Media & Press about The Hills Golf Club  

HOW TO CLIMB TO THE TOP OF THE HILL

Source: WILL HINE in Queenstown - Southland Times

At the end of Michael Hill's new book is a hand-scrawled message to the reader: "If you have what it takes to be a winner I want to hear from you contact us on michaelhill.com".

That's right ever the entrepreneur, Hill is using Toughen Up as a recruitment tool.

"There is a hope that people who read it will want to join the company," he told The Southland Times. "Because I can't get to 10,000 staff without more people who have the passion and determination to join me."

Hill said he got so frustrated at meeting people who could not see their own potential that he decided he owed it to them to write a book about his experiences in business.

"Our best people are not the ones you might expect.

"They're not like film stars they're more like people who have come off a farm in Southland or Northland and who have learned the basic lessons of life."

Asked how many readers he was after, Hill said he wanted as many good people as possible.

Those people wanting to join the Michael Hill empire could expect a course in Selling 101. And 201. And 301.
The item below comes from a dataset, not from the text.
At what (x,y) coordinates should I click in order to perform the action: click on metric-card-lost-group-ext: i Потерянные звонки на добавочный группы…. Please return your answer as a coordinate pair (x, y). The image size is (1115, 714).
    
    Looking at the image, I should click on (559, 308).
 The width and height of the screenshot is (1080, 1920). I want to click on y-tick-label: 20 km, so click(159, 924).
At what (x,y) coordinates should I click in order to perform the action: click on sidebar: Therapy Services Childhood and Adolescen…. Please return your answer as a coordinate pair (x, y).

Hill is consumed by the art of selling so much so that he regularly tests the service levels at competing retailers and critiques his employees on how they can improve themselves.

"It's no holds barred. We'll look at the way you present yourself, the way you breathe, the way you talk."

Indeed, Toughen Up recounts incidents in which Hill has critiqued staff who suffer from bad breath, drinking problems, even weight issues. The secret, by all accounts, is to couch the criticism in genuine, worthy praise.

The book has more than 20 short vignettes from employees, many who started at the bottom and worked their way to the top of Hill's mountain.

Like the man himself, the book is chatty, personable and rarely boring.

All proceeds from the book's sale are going to the charity Curekids.